Now the program is at a crossroads. It’s creator and leader is gone. One year ago, on Aug. 22, 2011, Summitt shocked the program and the college sports landscape by revealing that she had early onset dementia, Alzheimer’s type.

In the ensuing weeks, the program rallied, former players rushing to be by their old coach’s side. Summitt remained steadfast and strong. At age 59, she was determined to keep coaching. And she would, leading the Vols to an appearance in the Elite Eight while Warlick, a longtime assistant, took on a more active daily role.

But in April, after Tennessee’s loss to eventual national champion Baylor in the Elite Eight, Summitt made it official: She was stepping aside.

After Summitt’s retirement — on the 40th anniversary of Title IX — the Tennessee community came together to reflect.

“She has been a pioneer in opening doors for women in so many areas,” said former Vol and current LSU coach Nikki Caldwell.

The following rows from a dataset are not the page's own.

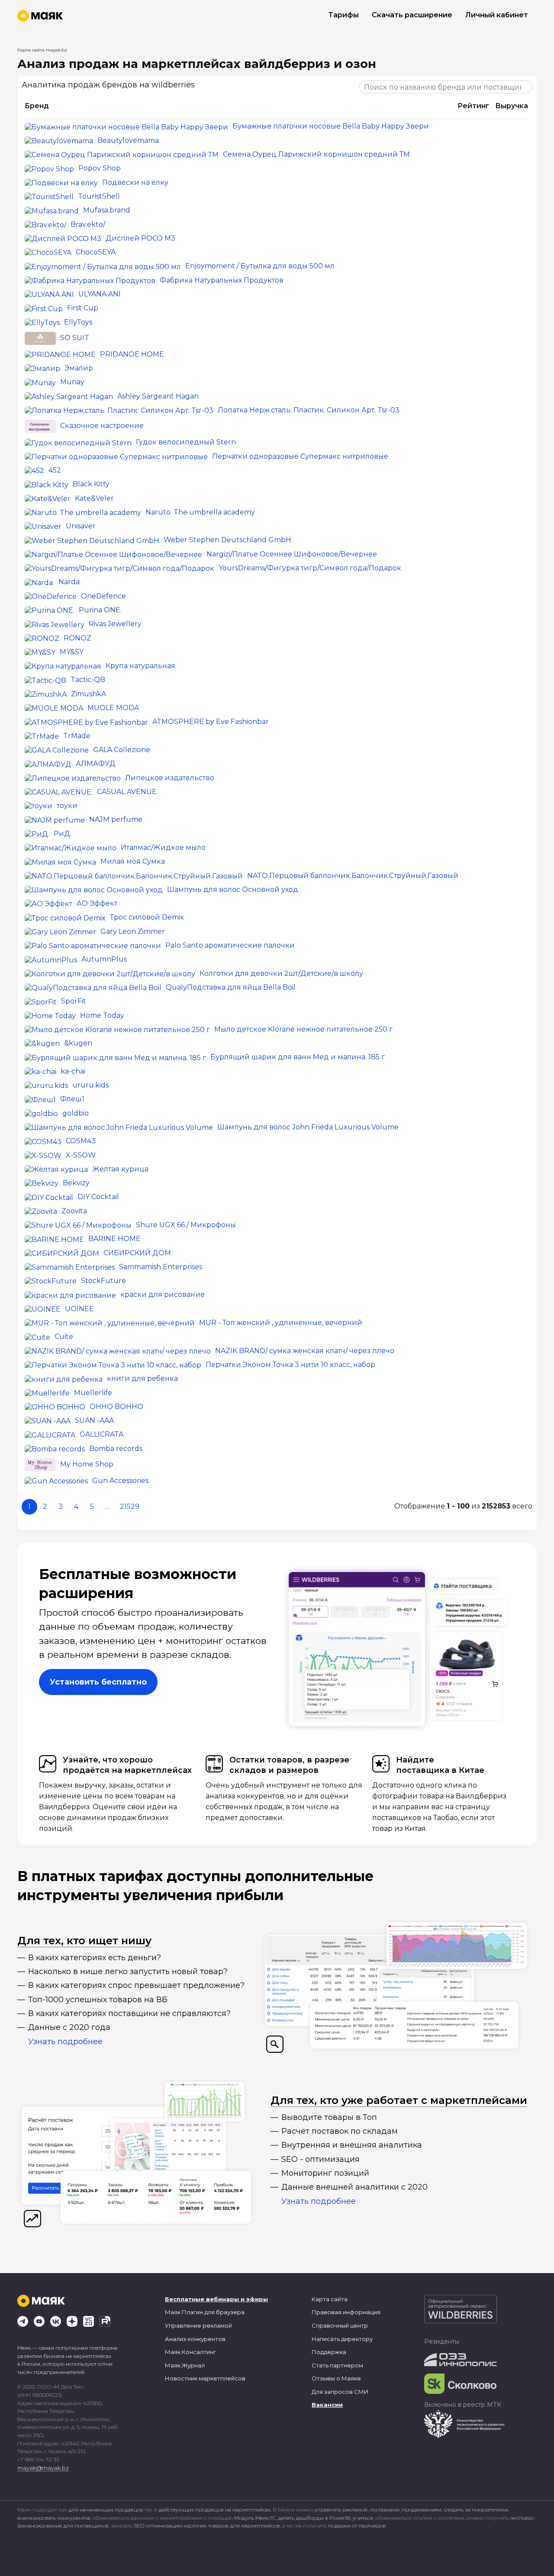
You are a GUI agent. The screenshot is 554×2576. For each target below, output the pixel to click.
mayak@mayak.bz (43, 2467)
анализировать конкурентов (53, 2518)
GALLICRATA (101, 1434)
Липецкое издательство (169, 778)
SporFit (73, 1001)
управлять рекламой (340, 2509)
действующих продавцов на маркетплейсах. (214, 2509)
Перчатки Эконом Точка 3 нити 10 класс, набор (290, 1364)
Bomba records (115, 1448)
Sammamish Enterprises (160, 1267)
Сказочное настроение (102, 426)
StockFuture (103, 1281)
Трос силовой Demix (147, 917)
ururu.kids (90, 1085)
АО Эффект (97, 903)
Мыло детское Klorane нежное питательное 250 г (303, 1029)
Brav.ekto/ (88, 224)
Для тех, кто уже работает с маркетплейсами (399, 2100)
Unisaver (81, 526)
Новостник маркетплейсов (205, 2378)
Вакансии (327, 2404)
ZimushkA (88, 694)
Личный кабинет (496, 15)
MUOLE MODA (113, 708)
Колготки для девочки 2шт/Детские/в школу (281, 973)
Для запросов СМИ (340, 2391)
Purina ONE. (100, 610)
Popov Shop (99, 168)
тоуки (67, 805)
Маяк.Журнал (185, 2365)
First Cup (82, 308)
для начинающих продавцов (106, 2509)
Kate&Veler (94, 498)
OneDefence (103, 596)
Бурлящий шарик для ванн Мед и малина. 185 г (297, 1057)
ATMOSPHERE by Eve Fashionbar (210, 721)
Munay (72, 382)
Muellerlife (93, 1393)
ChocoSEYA (96, 252)
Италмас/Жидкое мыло (163, 847)
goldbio (75, 1113)
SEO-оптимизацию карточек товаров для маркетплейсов (207, 2525)
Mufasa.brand (106, 210)
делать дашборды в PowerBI (314, 2518)
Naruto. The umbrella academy (200, 512)
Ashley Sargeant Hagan (158, 396)
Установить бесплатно (98, 1682)
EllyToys (78, 322)
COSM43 (81, 1141)
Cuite (64, 1336)
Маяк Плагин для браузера (205, 2312)
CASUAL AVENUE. (127, 792)
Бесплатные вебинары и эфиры (216, 2299)
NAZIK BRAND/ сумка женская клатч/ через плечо (304, 1351)
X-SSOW (81, 1155)
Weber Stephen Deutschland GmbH (227, 540)
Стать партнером (337, 2365)
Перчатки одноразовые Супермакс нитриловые (300, 456)
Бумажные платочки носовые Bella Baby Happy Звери (330, 126)
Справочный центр (340, 2325)
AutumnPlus (104, 959)
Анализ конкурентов (195, 2338)
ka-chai (73, 1071)
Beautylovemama (128, 140)
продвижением (421, 2509)
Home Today (102, 1015)
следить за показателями (476, 2509)
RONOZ (77, 638)
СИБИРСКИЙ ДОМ (137, 1253)
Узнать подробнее (65, 2041)
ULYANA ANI (99, 294)
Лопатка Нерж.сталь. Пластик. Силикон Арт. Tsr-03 (308, 410)
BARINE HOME (114, 1239)
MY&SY (72, 652)
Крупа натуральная (140, 666)
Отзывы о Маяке (336, 2378)
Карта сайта (330, 2299)
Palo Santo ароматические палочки (230, 945)
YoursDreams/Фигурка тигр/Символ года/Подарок (310, 568)
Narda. (69, 582)
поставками (384, 2509)
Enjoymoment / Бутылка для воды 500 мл (260, 266)
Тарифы (344, 15)
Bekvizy (76, 1183)
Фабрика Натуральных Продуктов (221, 280)
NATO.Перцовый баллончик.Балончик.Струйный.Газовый (352, 876)
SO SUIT (74, 338)
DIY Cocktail (98, 1197)
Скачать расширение (412, 15)
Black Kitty (91, 484)
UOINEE (79, 1309)
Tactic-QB (88, 679)
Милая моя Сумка (132, 861)
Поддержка (329, 2351)
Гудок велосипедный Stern (186, 442)
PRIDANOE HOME (132, 354)
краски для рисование (162, 1294)
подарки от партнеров (357, 2525)
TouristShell (99, 196)
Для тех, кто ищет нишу (84, 1940)
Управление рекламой (198, 2325)
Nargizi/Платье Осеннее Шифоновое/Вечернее (291, 554)
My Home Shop (86, 1464)
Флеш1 (72, 1099)
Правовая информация (346, 2312)
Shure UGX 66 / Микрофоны (186, 1225)
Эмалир (78, 368)
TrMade (76, 736)
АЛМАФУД (96, 763)
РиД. (62, 834)
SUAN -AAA (94, 1420)
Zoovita (74, 1211)
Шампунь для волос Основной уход (232, 889)
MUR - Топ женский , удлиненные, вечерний (280, 1323)
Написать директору (342, 2338)
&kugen (78, 1043)
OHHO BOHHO (116, 1406)
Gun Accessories (120, 1480)
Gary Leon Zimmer (132, 931)
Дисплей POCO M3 (140, 238)
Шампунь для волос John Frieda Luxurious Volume (308, 1127)
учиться (363, 2518)
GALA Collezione (121, 750)
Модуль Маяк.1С (255, 2518)
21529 (129, 1506)
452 (54, 470)
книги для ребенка (142, 1378)
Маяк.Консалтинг (190, 2351)
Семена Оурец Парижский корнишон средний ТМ (316, 154)
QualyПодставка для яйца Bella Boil (231, 987)
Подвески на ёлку (135, 182)
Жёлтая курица (120, 1169)
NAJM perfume (115, 819)
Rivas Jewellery (115, 624)
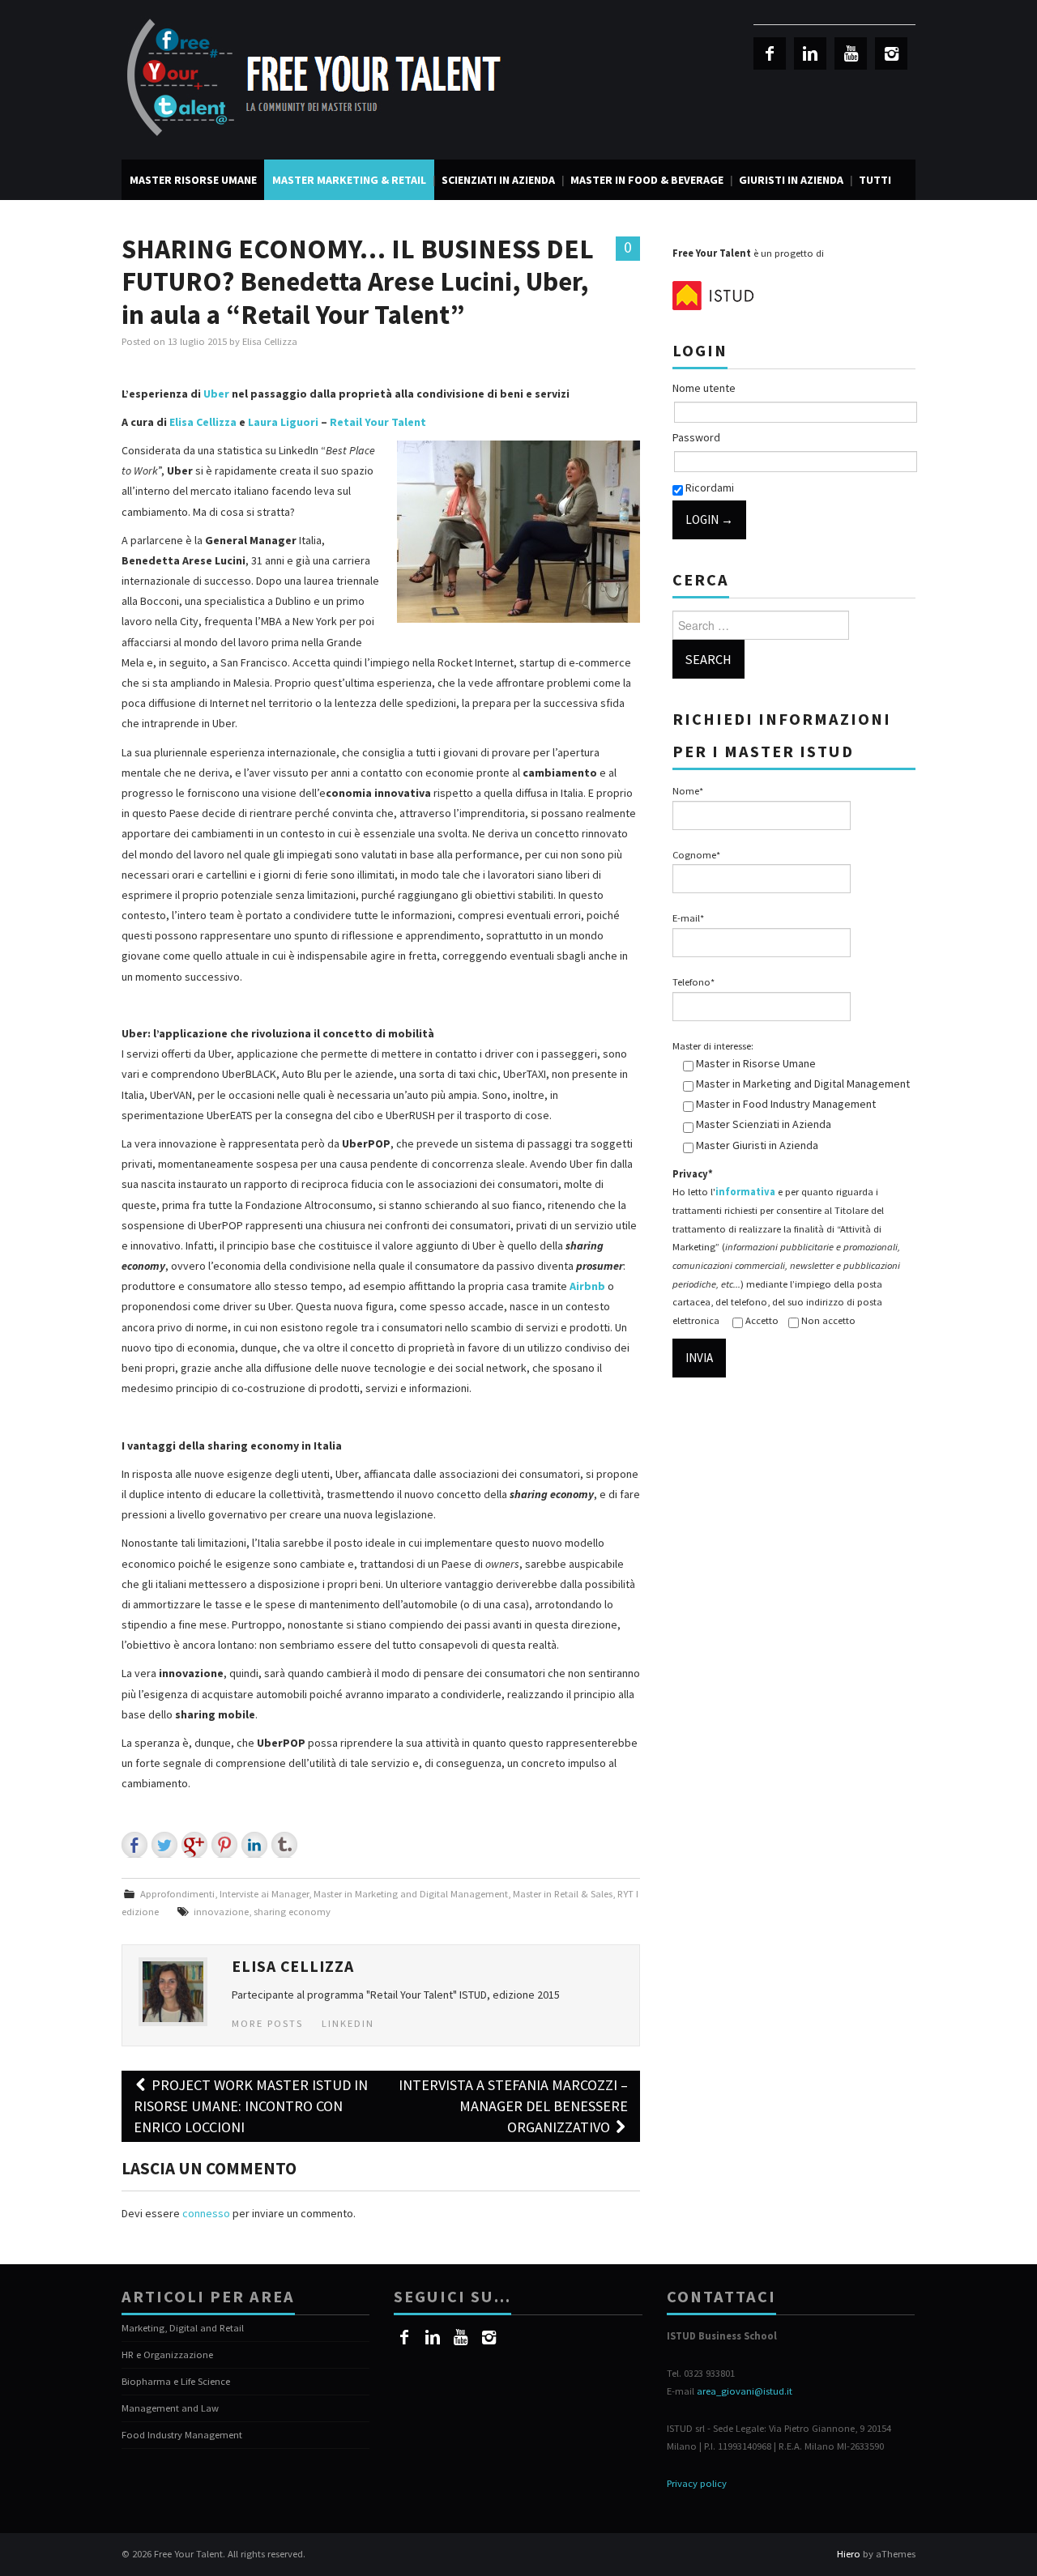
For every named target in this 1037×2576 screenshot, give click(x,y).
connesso (206, 2213)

These days, the Summitt effect can be seen throughout the rest of the conference — and the country. According to numbers from the National Coalition for Women and Girls in Education, the number of women in college athletics has increased from 29,997 in 1971-72 to 193,232 in 2010-11.

At one point at Tennessee, Dearstone says, Summitt famously lobbied for more funding from the school president, even as the president was protesting that she’d overspent her budget by $400.

Soon, though, Summitt’s Vols were selling out and hanging banners, and school presidents across the Southeast took notice.

“Tennessee made a huge commitment to women’s athletics at an early stage, when we first started,” Warlick says. “And Pat put together a team that was fun to watch.”

In the Southeast, the tradition continues. This fall, as the Missouri women’s programs enter the SEC, they will find themselves in a conference that won national titles in softball, women’s golf, women’s tennis, track and field and gymnastics in 2011-12.

For Warlick, the bar has been set. The ultimate goal is still the same: Find a way to win the program’s ninth national title. Warlick, however, is not going it alone.

On many days, she says, Summitt will still be around practice — still serving as a mentor and teacher to the young women who arrive in Knoxville.

“We’re still Tennessee basketball,” Warlick says. “And we sell tradition. And tradition doesn’t happen by mistake. You build it, you use it. And as Pat has stepped down, this program is still important to a lot of people. And we’re still selling Tennessee basketball.”